Con todo, el fin de la extrema pobreza no es el fin de las necesidades absolutas.
pio en comparación con el de otros, o con el propio en el pasado cercano. El argumento puede ser algo circular, y sería así: a medida que los salarios van creciendo, algunos siguen trabajando mucho y consumiendo cada vez más. Esto aumenta la infelicidad de los que decidieran trabajar un poco menos, porque ven cómo su vecino cambia el auto, se va a Málaga y se suscribe a la Premier League. Por lo tanto, todos siguen trabajando mucho. Hay algo que hace ruido en estas elucubraciones economicistas. ¿Puede la gente decidir cuántas horas trabajar? ¿No es más bien “si tenés laburo, trabajás unas ocho horas diarias, más o menos, por lo menos los cinco días hábiles de la semana”? Todos damos bastante por sentado que ese es el régimen laboral habitual. Hay, por supuesto, excepciones, intersticios, días de home office, costumbres del tipo “los viernes la gente se va más temprano”. Pero seguimos pensando, habitualmente, en cinco días o cinco días y medio de trabajo, y más o menos ocho horas diarias. Aproximadamente esa es, además, la restricción legal al trabajo. Pero ¿por qué no trabajar menos? Comparemos dos generaciones con 30 años de diferencia, digamos los baby boomers (mis padres) con la Generación X (la mía, nacida en los 70). Si suponemos que en la anterior solo el varón trabajaba fuera del hogar (como ocurría en una mayoría de los casos) y en la actual, si hay familia tipo, trabajan ambos, alcanzarían dos trabajos a medio tiempo para por lo menos igualar los niveles de consumo de la generación anterior; e incluso para superarlo si en el país del que se trate aumentó el salario por hora. A cambio de eso, la práctica más habitual es otra: que la familia trabaje más o menos el doble y consuma algo parecido al doble. El escaso cambio en las horas de trabajo por persona parece ser más bien una práctica cultural, algo que “siempre se hizo así” y por lo tanto va cambiando solo muy lentamente. Y cuando escribo siempre no es literalmente siempre. El historiador económico Gregory Clark recopiló datos de distintas culturas cazadoras-recolectoras y en casi todos los casos las horas de trabajo resultaron inferiores, o muy inferiores, a las de las sociedades modernas.

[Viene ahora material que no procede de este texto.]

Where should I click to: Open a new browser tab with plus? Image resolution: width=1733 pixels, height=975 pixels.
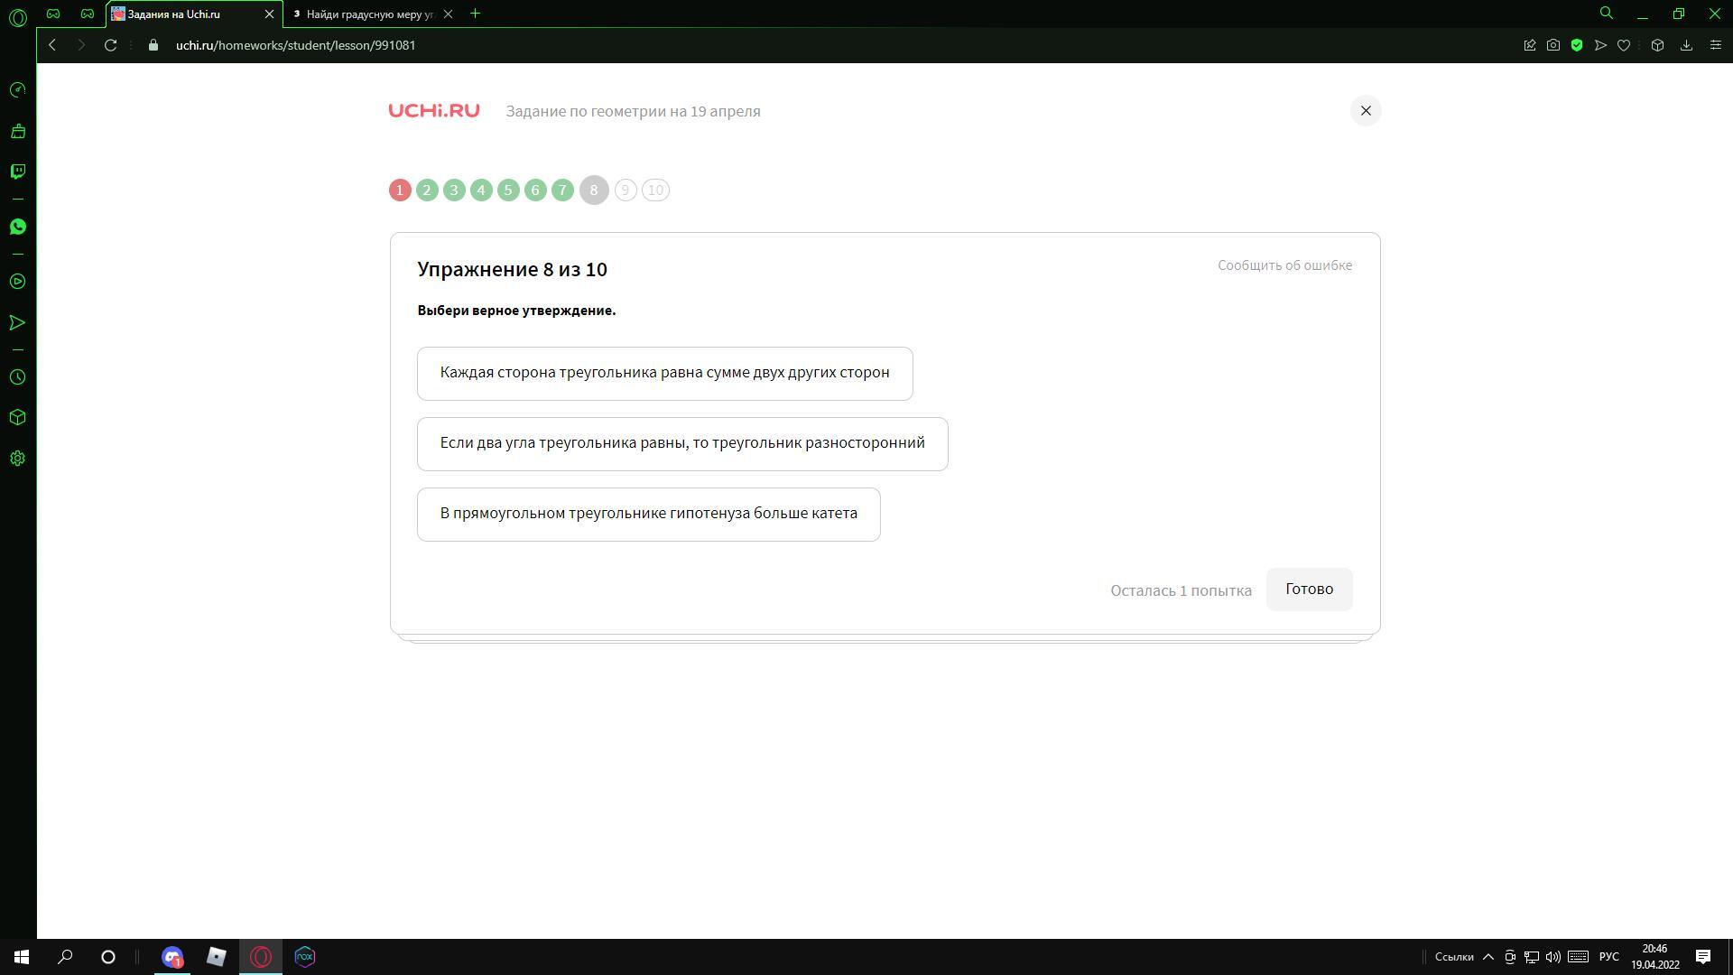tap(475, 14)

Si la práctica de estas sociedades tradicionales, en particular las cazadoras recolectoras, es un indicador de los tiempos de trabajo durante la evolución de la humanidad, en el África tibia del Gran Valle del Rift, entonces uno de los grandes cambios de la humanidad fue el encumbramiento del trabajo como la actividad preponderante del Homo sapiens. No fue siempre así: ocurrió en algún momento. Y probablemente no estamos instintivamente preparados para eso. Todos los indicios que tenemos de las grandes civilizaciones agrícolas (esas mismas que movilizaban trabajo voluntario o esclavo para construir las Pirámides, los Jardines de Babilonia o las catedrales medievales) es que allí las horas de trabajo ya eran tantas, o incluso más, que en el Occidente de hoy. Quizás el pico de horas de trabajo anuales se alcanzó al comienzo de la Revolución Industrial, que permitió trabajar de noche e independientemente de las estaciones, para luego bajar en forma lenta a las (típicamente) 40 horas semanales de hoy. Mientras el ser humano vivió en pequeños grupos relativamente aislados, con el sustento de la caza, la pesca o la recolección, el patrón cultural “trabajarás muchas horas” no necesariamente era evolutivamente ganador. En primer lugar, obtener más productos perecederos en un momento dado no implica una mayor capacidad de alimento futuro: no podés ir guardando para cuando la población crezca. En ese contexto, ¿cuál es el sentido de trabajar más? Cuando a un Kung le preguntaron por qué no hacían agricultura, respondió: “¿Para qué vamos a plantar si el mundo está lleno de nueces de mongongo?”. Hasta podemos imaginar que somos un poco un Homo ocio: muchos animales se pasan muchas horas del día buscando alimento. Cuando en alguna bifurcación darwiniana el género Homo pasó a un alimento con mejor proporción energía/esfuerzo pudo liberar horas para dedicarse a otras cosas: ya hace decenas de miles de años teníamos tiempo para ser artistas.